Puebla Institute

Acronym/Code: PUEBLA

Updated: 4/89

Categories:Education, Religious.

Background: According to official statements by the Puebla Institute, the organization was established in l982 by Humberto Belli, a native Nicaraguan and former Marxist who was a member of the Sandinista movement before becoming a Christian in l977. In these statements, the institute is described as a nonprofit, nonpartisan lay Catholic organization which promotes a Christian perspective on theological and sociopolitical issues, especially those concerning religious freedom and human rights. By documenting and publicizing restrictions on religious freedoms and other human rights, and by mobilizing public support for those who suffer religious persecution, the institute hopes to stop religious repression. In order to accomplish this, according to institute sources, the organization conducts research, provides analysis, and publishes information on issues in Latin America and other regions. (5,16,22)

Other reports, however, notably those of former Nicaraguan contra leader Edgar Chamorro, indicate more suspicious origins and purposes for the organization. Chamorro says that working relationships between Humberto Belli and the contra leadership were prompted by conversations with the Central Intelligence Agency (CIA) recommending that the Nicaraguan rebels exploit religious factors in their fight against the Sandinistas. Several members of the CIA-organized contra Directorate–on which Chamorro served–suggested working with Belli, a Catholic intellectual who had quarrels with the Nicaraguan government. Alfonso Callejas, a member of the first contra Directorate, worked with Belli to coordinate the book that was eventually titled Nicaragua: Christians Under Fire.

Extracted records ::
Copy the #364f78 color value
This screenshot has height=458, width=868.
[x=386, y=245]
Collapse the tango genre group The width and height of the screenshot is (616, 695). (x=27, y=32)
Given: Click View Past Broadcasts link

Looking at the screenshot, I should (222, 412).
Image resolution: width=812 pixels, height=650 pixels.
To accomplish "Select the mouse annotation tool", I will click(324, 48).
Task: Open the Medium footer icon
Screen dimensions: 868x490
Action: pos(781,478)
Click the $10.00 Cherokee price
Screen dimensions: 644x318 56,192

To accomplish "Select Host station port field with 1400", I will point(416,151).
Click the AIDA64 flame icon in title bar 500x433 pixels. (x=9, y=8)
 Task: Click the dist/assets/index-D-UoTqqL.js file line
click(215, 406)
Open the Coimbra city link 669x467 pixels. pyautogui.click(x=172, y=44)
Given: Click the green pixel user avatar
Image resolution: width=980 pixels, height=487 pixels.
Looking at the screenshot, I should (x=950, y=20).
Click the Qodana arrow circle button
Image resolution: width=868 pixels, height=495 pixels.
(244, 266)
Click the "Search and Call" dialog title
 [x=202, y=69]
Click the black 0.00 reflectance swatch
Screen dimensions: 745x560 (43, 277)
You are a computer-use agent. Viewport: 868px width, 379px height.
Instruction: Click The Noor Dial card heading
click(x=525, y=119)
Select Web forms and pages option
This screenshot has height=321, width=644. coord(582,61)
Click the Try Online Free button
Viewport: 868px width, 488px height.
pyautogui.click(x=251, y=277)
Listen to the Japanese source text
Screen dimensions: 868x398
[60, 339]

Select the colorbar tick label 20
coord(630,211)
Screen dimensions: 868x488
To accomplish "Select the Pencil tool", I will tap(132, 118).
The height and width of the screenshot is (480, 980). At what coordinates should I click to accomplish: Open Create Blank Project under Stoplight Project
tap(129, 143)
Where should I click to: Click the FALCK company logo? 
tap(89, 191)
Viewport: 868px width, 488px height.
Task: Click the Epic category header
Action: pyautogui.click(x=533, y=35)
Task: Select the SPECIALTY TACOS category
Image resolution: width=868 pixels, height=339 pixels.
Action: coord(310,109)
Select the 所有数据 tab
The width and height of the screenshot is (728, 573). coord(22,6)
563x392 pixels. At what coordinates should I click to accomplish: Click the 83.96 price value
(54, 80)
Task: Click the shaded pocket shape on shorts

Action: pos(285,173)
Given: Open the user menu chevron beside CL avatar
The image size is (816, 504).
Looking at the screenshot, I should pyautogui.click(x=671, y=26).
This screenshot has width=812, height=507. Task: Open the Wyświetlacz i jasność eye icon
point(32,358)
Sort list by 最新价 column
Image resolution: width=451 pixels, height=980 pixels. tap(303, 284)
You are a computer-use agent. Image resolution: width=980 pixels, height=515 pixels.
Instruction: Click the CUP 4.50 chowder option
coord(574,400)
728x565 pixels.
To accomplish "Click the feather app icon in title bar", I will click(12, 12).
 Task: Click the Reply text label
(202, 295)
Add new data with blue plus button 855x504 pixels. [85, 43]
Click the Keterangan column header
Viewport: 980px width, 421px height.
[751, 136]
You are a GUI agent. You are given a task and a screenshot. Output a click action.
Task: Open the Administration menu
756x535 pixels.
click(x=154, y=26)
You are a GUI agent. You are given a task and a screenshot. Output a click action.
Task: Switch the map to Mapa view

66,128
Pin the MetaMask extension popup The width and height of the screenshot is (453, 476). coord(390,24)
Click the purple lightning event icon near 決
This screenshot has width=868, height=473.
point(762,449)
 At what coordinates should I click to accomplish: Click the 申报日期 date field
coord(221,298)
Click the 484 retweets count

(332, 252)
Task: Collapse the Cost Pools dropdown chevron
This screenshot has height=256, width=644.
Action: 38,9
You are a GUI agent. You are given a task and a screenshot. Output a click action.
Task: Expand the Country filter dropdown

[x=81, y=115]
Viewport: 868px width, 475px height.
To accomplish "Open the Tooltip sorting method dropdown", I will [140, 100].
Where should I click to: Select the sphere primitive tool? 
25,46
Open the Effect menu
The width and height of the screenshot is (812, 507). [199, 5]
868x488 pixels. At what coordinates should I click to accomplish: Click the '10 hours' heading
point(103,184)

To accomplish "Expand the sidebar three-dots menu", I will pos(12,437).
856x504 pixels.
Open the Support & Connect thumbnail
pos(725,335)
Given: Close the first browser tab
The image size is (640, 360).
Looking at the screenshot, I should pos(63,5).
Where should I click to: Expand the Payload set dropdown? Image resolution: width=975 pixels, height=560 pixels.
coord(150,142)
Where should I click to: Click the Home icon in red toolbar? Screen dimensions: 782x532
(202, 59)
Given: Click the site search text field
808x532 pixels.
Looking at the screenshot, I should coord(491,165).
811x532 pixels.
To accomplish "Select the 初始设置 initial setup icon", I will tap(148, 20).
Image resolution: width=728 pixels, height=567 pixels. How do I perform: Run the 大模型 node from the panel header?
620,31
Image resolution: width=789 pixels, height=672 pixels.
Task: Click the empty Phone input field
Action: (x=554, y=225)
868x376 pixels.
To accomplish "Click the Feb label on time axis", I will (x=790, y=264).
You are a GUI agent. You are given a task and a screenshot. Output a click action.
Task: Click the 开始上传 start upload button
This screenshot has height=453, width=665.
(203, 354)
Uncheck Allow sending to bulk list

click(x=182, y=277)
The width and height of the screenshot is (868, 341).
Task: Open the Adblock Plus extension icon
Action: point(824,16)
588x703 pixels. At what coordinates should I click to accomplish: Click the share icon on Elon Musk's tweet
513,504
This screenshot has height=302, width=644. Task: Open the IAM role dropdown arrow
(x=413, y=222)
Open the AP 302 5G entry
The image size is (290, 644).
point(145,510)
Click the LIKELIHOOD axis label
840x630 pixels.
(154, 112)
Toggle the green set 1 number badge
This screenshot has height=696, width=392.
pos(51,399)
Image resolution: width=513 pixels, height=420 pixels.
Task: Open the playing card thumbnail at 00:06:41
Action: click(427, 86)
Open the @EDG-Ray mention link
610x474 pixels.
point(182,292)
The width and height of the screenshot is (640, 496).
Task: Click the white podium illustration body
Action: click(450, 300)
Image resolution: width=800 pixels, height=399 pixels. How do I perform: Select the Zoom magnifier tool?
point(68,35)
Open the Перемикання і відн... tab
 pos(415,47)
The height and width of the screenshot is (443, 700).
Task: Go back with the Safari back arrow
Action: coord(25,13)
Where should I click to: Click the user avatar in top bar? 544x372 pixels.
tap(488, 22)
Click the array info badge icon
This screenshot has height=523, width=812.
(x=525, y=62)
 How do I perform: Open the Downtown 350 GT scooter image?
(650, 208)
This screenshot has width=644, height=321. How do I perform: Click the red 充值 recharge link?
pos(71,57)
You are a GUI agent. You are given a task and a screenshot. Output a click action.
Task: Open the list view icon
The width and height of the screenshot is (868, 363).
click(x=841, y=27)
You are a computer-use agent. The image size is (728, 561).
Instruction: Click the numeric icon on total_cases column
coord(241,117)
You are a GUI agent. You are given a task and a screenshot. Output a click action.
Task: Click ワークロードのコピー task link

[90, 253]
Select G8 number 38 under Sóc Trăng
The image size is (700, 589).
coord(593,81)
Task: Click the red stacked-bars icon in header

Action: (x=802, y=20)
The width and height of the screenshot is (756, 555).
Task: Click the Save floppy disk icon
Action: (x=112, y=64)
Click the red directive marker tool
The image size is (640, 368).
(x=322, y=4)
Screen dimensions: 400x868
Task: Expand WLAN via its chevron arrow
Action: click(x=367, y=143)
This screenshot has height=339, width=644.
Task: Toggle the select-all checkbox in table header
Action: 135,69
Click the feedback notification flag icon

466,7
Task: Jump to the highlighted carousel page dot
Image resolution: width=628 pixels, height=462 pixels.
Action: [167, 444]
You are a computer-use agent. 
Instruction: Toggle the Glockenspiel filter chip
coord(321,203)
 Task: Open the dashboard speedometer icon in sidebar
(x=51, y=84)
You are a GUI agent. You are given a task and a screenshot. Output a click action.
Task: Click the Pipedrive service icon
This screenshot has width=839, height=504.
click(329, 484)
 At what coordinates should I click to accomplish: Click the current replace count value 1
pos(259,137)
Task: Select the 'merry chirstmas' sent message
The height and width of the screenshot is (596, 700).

Set of tasks ::
(1) List every person named in the Puebla Institute profile.
(2) Answer these questions from the Puebla Institute profile.
(a) What acronym or code does the profile give for the organization?
(b) Under which categories is the institute listed?
(c) What was the eventual title of the book that Alfonso Callejas worked with Belli to coordinate?
The records have no connection to the Puebla Institute profile.

Expected answers ::
(1)
Humberto Belli
Edgar Chamorro
Alfonso Callejas

(2)
(a) PUEBLA
(b) Education and Religious
(c) Nicaragua: Christians Under Fire